Occidental reported proved reserves of 2.9 billion barrels of oil equivalent in 2020, up from 1.9 billion barrels of oil equivalent in 2018. Production for 2020 was reported at 1,326,027 barrels of oil equivalent per day, just over the combined 2018 Occidental and Anadarko production from 2018. This is quite remarkable given that Occidental imposed the same investment cuts as the rest of the industry in 2020.

Occidental, as an enterprise, became more dependent on upstream oil and gas and much more focused on the United States, accounting for neatly 80% of production in 2020 as opposed to 57% in 2018. It also became gassier, with gas accounting for 29% of production in 2020 against 24% in 2024.

The only one of Anadarko’s non-US producing assets that Occidental has retained is the interest in Algeria. From an asset perspective, this kind of long life, low technical risk, Production Sharing Contract (PSC) is similar to Occidental’s existing Middle Eastern portfolio.

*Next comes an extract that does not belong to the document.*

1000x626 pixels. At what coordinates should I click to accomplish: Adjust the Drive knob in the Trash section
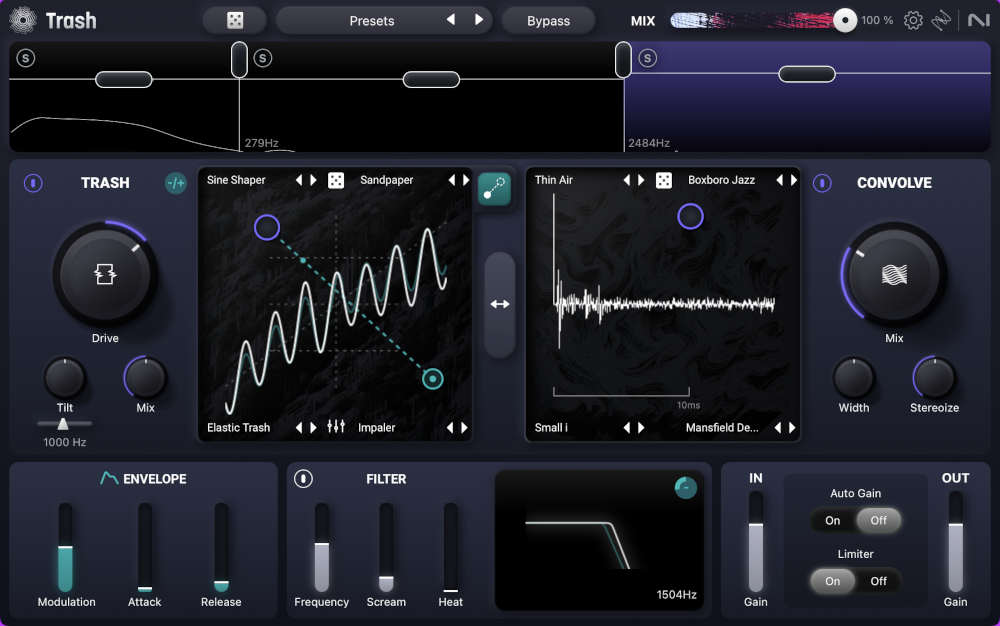105,272
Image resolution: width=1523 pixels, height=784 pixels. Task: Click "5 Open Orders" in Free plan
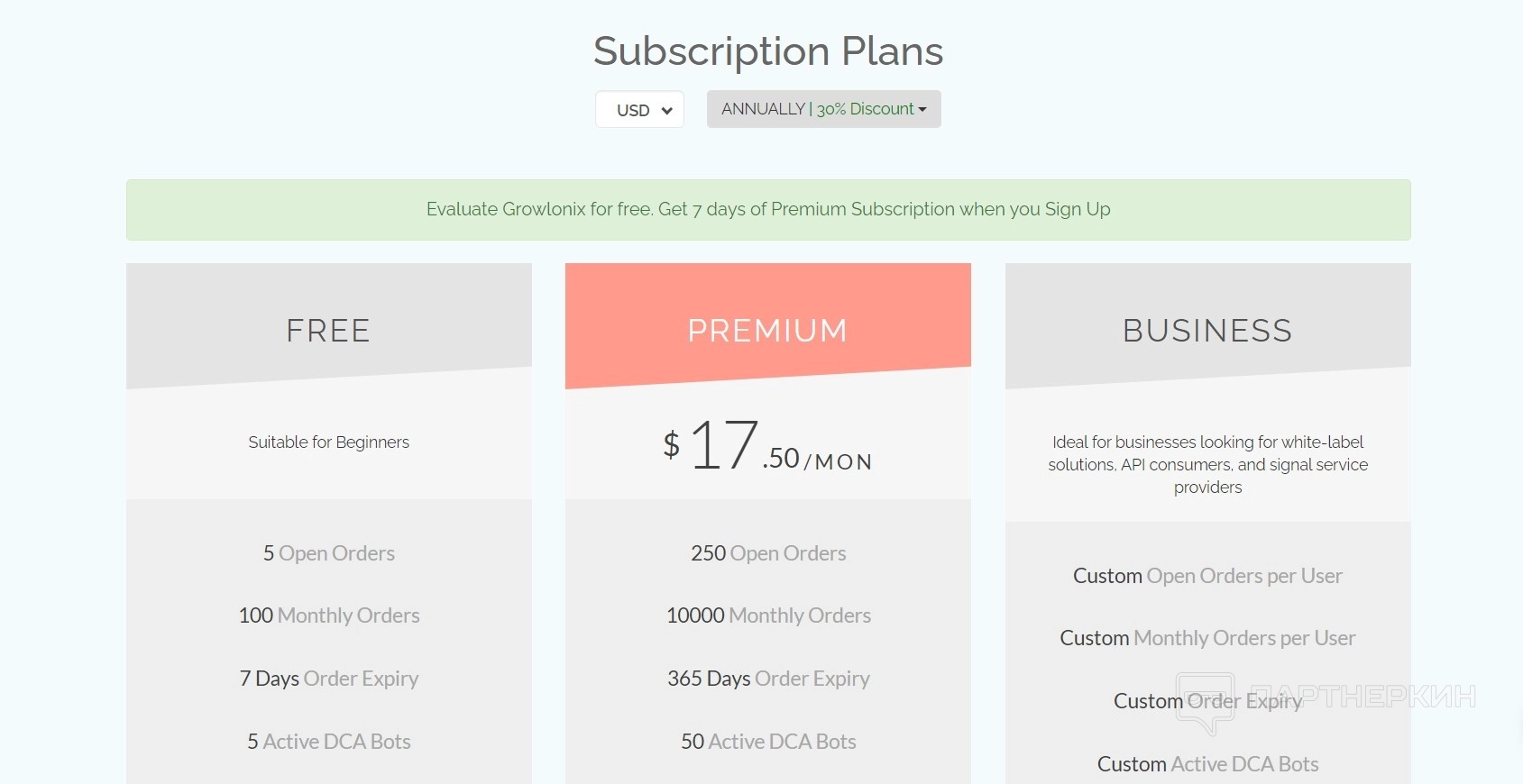pos(328,553)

The DJ Basin assets have similar performance characteristics to the Permian business – they avoid exploration risk and enjoy short development cycles but have high capital intensity and steep production declines. The only real change to Occidental’s asset mix was the retention of Anadarko’s deep water Gulf of Mexico business. This is a business that requires occasional injections of large amounts of capital but can be very profitable with the right assets and high oil prices. It is still not clear what Occidental intend for the Gulf of Mexico business.

The US Gulf of Mexico aside, the post-acquisition Occidental looks like more of a bulked up, US centric version of the original. The decision to exit Ghana is understandable as in country production was no longer material for a company of Occidental’s size. The decision to exit Mozambique, while it was probably forced on Occidental by the financial reality of both the need to finance the merger and ongoing capital commitments, looks like more of a missed opportunity. Maintaining some form of non-operated minority position would have given Occidental an opportunity to learn and exposure to the business.

Capability

The pre-acquisition Occidental had an established shale oil capability through its large position in the Permian. It had established a differentiated capability in Enhanced Oil Recovery (EOR), through its Permian CO2 flood business as well as steam floods in Oman and heavy oil in Colombia. It appeared to be a company that favored large, long life assets with low exploration risk where it could focus on improving recovery. It had material gas production in the UAE and Qatar and complimentary midstream businesses to handle associated liquids.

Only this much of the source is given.